As it is, (and probably will be forever), we are going to get one more partisan bicker-fest with each side standing up and chanting their mantras at each other and neither side actually understanding what their opponents really believe.
Having now read the article, I stand by what I’ve said. The author (Chait) says “The empirical evenhandedness of the new data journalists is a wonderful contribution to American public life. It is, however, anything but politically neutral”.
What he’s missing is that:
the new data journalists only check the facts in debate, as the examples he gives in his article show;
it would constitute political bias for them *not *to do so, and
political parties control the debate by choosing what points to propose and dispute; they choose the battleground.
It does not in any way constitute journalist non-neutrality to fact check what is happening on the battleground.
In other words, to use the example Chait uses, if Ryan didn’t want a debate on “the budgetary assumptions undergirding the health-care bill” then he shouldn’t have “forcefully rebutted” those assumptions. If Ryan wanted the debate to be about underlying non-empirical idealogy, then all he had to do was say so and then the fact checking journalists would have had nothing to fact check.
I don’t understand the comparison. Government is just a way of organizing human endeavors. Humans are endlessly creative so of course we can do a lot of things. It took you a single sentence to lay out everything this amazing drug can accomplish. If you typed for the rest of your life you couldn’t do the same for humans and that’s just the things we can do now. There will be so many more possibilities by the time you die.
The jumping off point for the article in the OP is that the results of Obamacare actually matter on the left. If it were failing then it would lose support among us and become vulnerable to repeal. Only to your hypothetical religious people and real life conservatives does the fact that it is succeeding not matter.
I’m not completely in the dark. I’m somewhat aware of these results but I’m not familiar with the criticism of them. In any case, this misses my point. Americans, right and left, act as if preschool matters. We put our money where our mouth is, assuming we have the money for it, and pay to prepare our children for kindergarten. That is the reality that matters and not these studies that relatively few people have heard of. If you are right and the idea that preschool percolates through society to the point that people stop paying for it then there won’t be any more Head Start program.
Again, Americans act as if this isn’t true. When a family is buying a home a lot of attention is payed to what the schools are like. A home costs more if it is in a good school district and even solidly conservative school districts are able to raise millage rate. Perhaps you are right that the money doesn’t matter but that’s not the reality people see around them every day.

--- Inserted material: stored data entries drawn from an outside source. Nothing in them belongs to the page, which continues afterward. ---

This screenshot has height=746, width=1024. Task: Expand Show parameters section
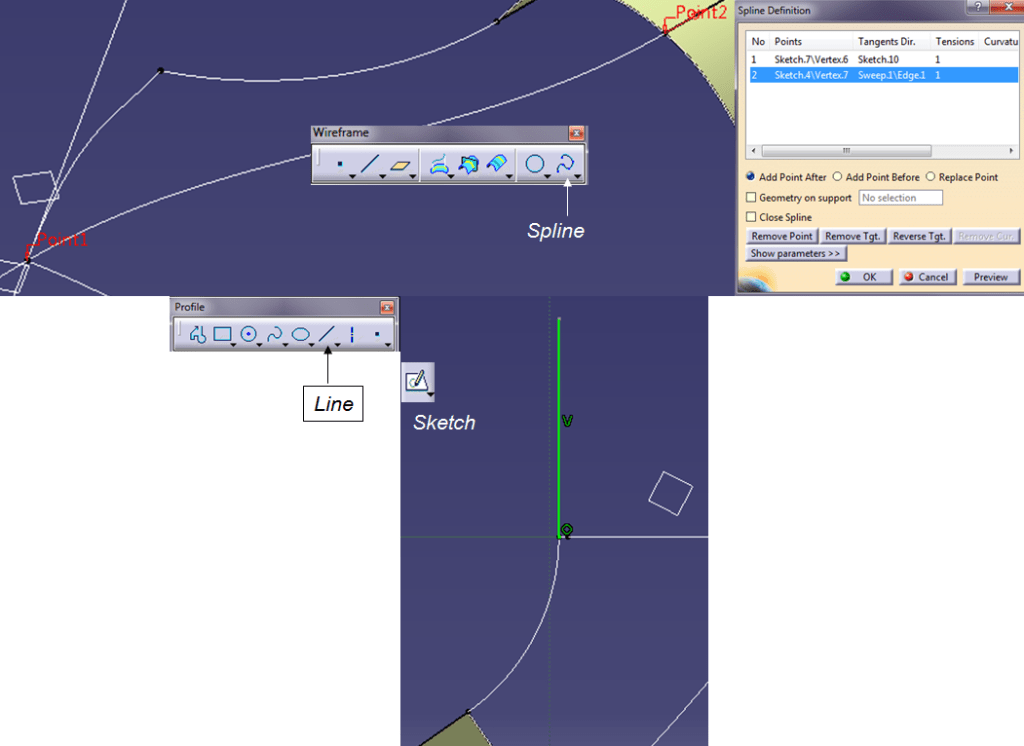tap(796, 254)
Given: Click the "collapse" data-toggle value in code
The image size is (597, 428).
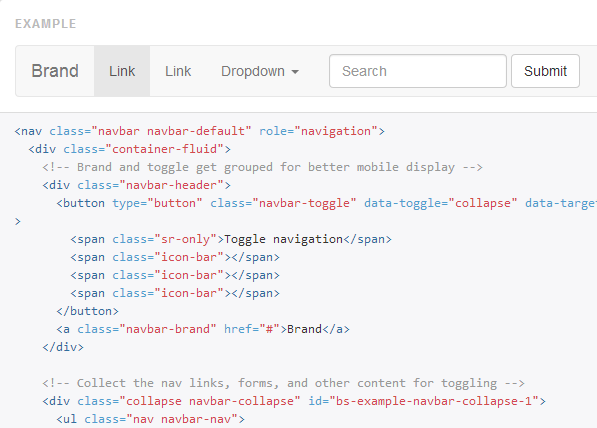Looking at the screenshot, I should tap(483, 203).
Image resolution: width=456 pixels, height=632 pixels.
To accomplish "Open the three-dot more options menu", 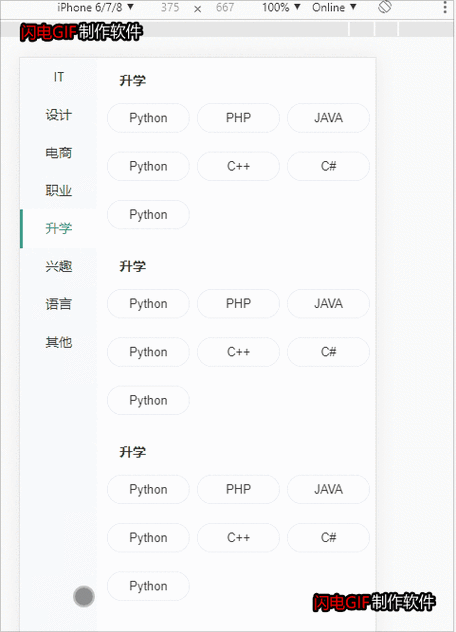I will coord(445,7).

It’s just as much not your money as it’s not mine. How come you care?
We don’t know that it hasn’t increased poverty. The “poverty rate” only measures whether families are above or below an arbitrary income level. The fact that this rate didn’t increase after 1996 doesn’t mean that life isn’t a hell of a lot more miserable for those kids stuck on the wrong side of the line. Does anyone honestly believe that it’s in the interest of children to have their mothers return to work promptly after they are born?
The problem here is that that point is itself a deflection. The justification for invading Iraq was the dubious assertion that Saddam Hussein was a threat to the region and/or the US. I challenge anyone to present salient evidence to support that premise. Failing that, the war in Iraq really starts to look at best like a foolish misadventure, at worst a hideous fraud perpetrated by con artists.